In 2010 I created "The CleanCalligrapher Revocable Living Trust dated (Month) (Day), 2010" which I'll call the Trust. DH was 15 years older at the time and had health issues so we knew it was likely he'd go first. It named my brother as Trustee and allowed for DH to remain in the marital home as long as he needed/wanted to if I died first. We bought a house in 2015. I wanted him on the mortgage so it would help his credit rating since practically everything else was my name only.

House was conveyed to "Trust and Mr. CleanCalligrapher, a Married Man".

He died in 2016. I'm selling the house with a closing date of July 1. Yeah, less than a week. The title insurer for the buyer has been an absolute train wreck. Only one example: They hounded me for our title policy, which I finally found, because there was an "unpaid lien". Said lien turned out to be the mortgage the sellers took out when they bought the place in 1995. Extremely unlikely it was not paid when we bought the house. I did a search in the public records and found the "Satisfaction of Mortgage" document and sent it to them. There's more.

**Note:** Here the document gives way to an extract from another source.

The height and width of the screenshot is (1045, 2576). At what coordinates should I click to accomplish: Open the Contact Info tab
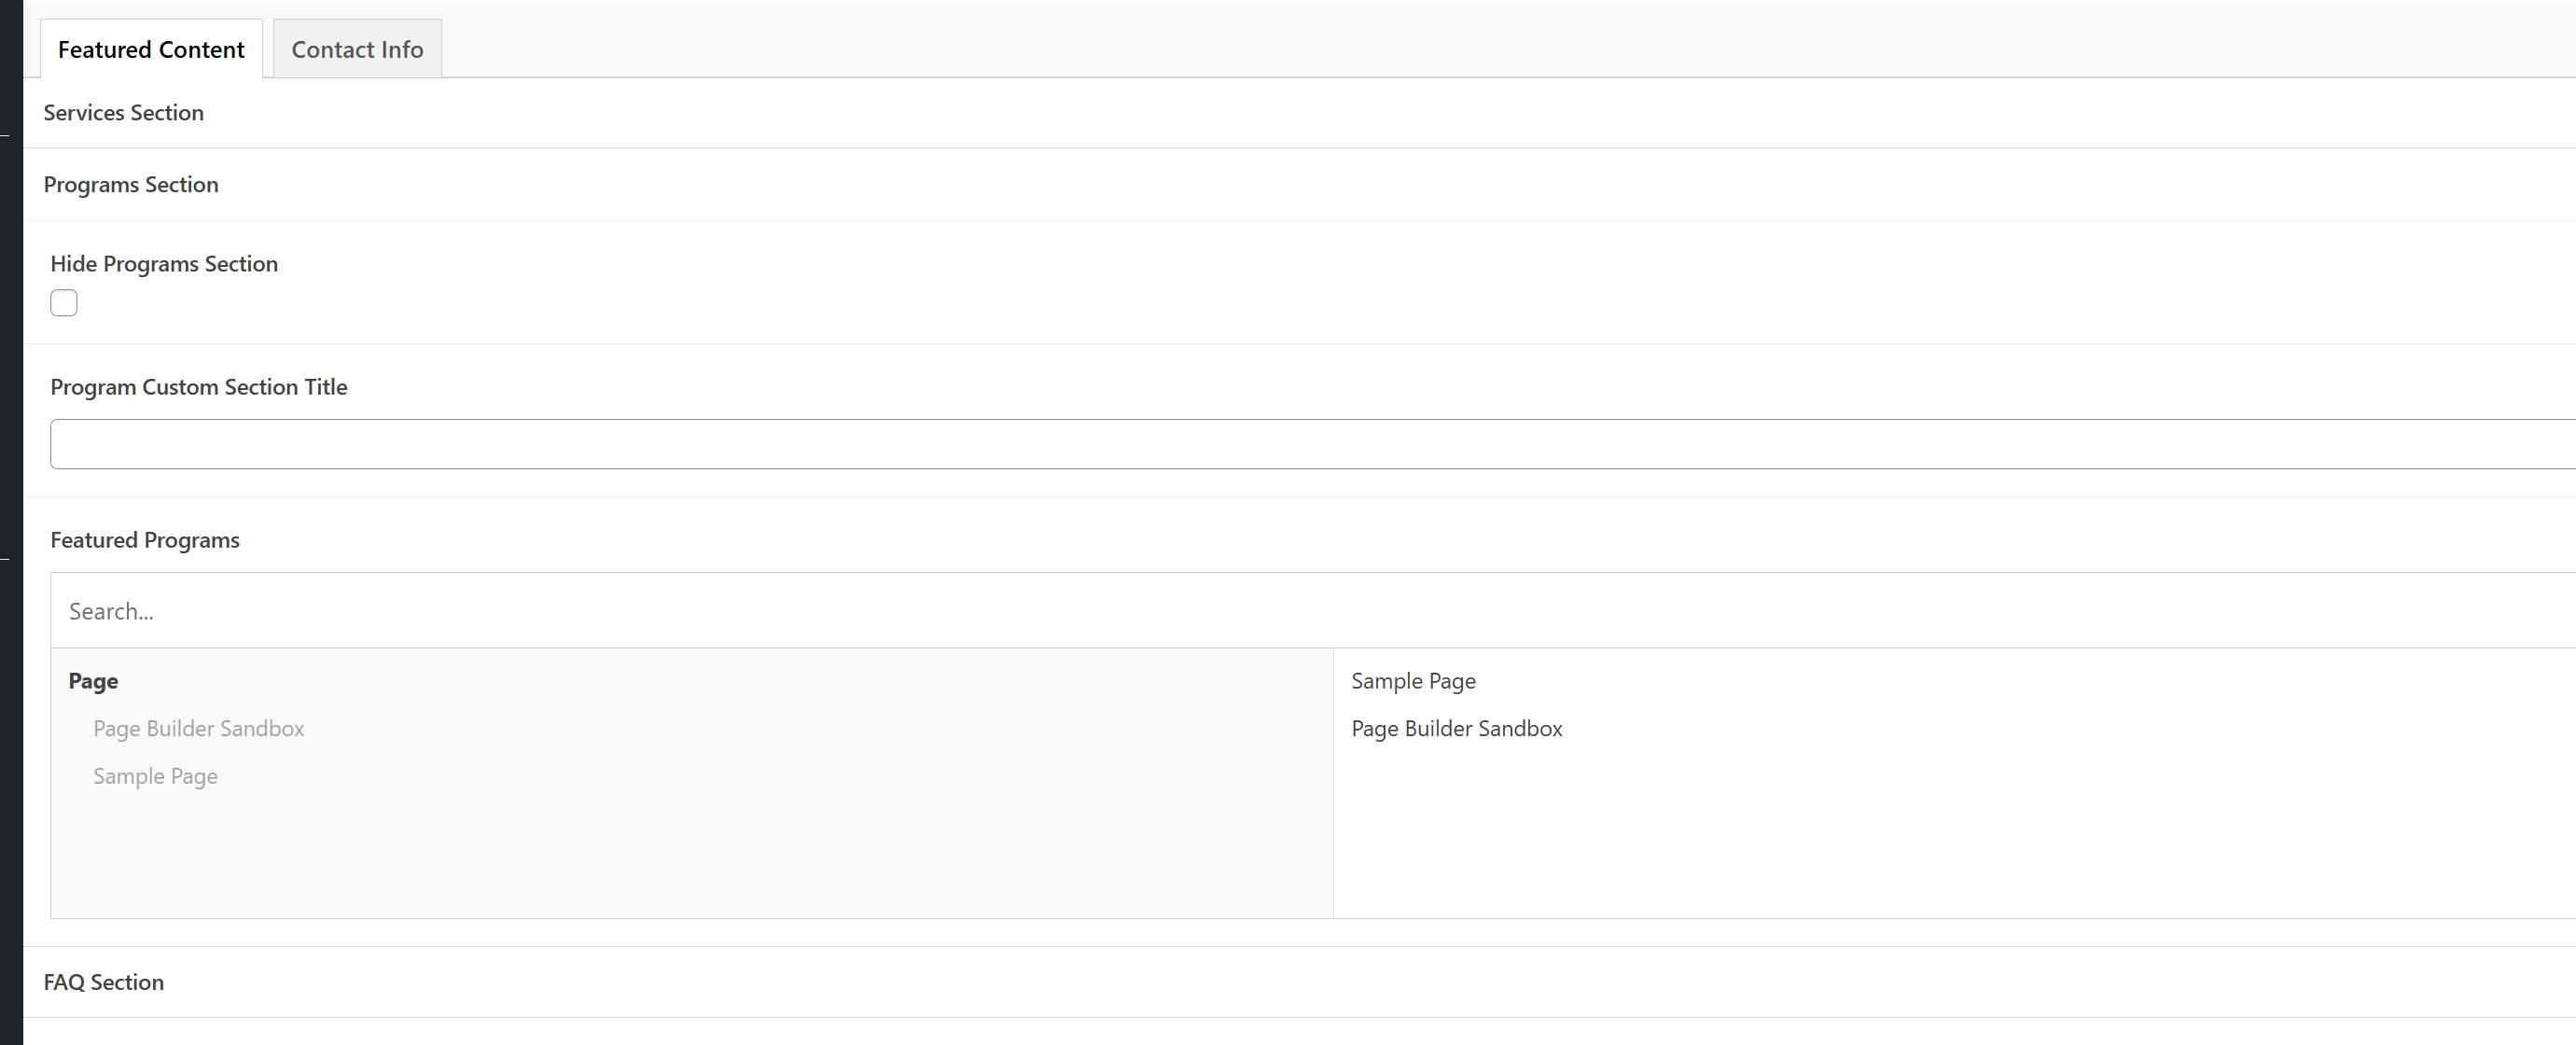357,49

I'll spare you.

The issue that has me typing this at 3:30 AM: they think the granting clause should have been to "Trust and Mr. CleanCalligrapher, with Right of Survivorship" and that because it does not, he's still in the chain of title.

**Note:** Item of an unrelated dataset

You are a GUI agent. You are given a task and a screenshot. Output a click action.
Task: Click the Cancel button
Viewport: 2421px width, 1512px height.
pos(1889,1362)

First: Does a granting clause with right of survivorship even make sense when one of the parties is a trust? Trusts don't die. They get revoked.

Second: I've had the trust re-written and subsequently updated since DH died and neither lawyer recommended doing anything to change the title to the house. DH had very little in his name, the estate was not probated for that reason and he had no will.

Now they're freaking out because DH's on-line obituary lists two children, one of whom is a stepdaughter and the other his bio son. He and I had none together. Based on what I believe is their faulty conclusion that DH is still in the chain of title, they think Bio Son may file a claim for a share of it. (MO intestacy law gives a % of the estate to surviving children- otherwise surviving spouse gets 100%.)

I've lost touch with stepson (SS) but a quick search of the snoop sites gives hints of addresses and phone numbers for $10 or so. But..

Third question: Even if you accept their conclusion that SS has rights to the property, isn't the statute of limitations for making a claims past? He was aware of DH's death in 2016. I even sent him $$ DH wanted him to have shortly afterwards. If he were living next door I'd wonder about having him sign a quit-claim deed but time is getting VERY short. I think he'd sign it (DH and I had discussed the outcome of the estate with him in person before DH died so he knows it's what his father wanted) but hate to go down that path.

Nightmare scenario: New owners move in and rent till we clear this up. I'm moving to a retirement community in another state and all is signed, sealed and delivered up there.

I appreciate any wisdom you can provide.

Update:
Well, so far I'm screwed. Got on two "snoop sites" and tried to reach stepson, his half-sister, his mother, and his ex-wife. All either wrong numbers or non-working except for one message I left for his ex-wife. Also sent messages to all the e-mails I found for all of them and only a few bounced but no answers. Same with messages to half-sister and ex-wife on LinkedIn.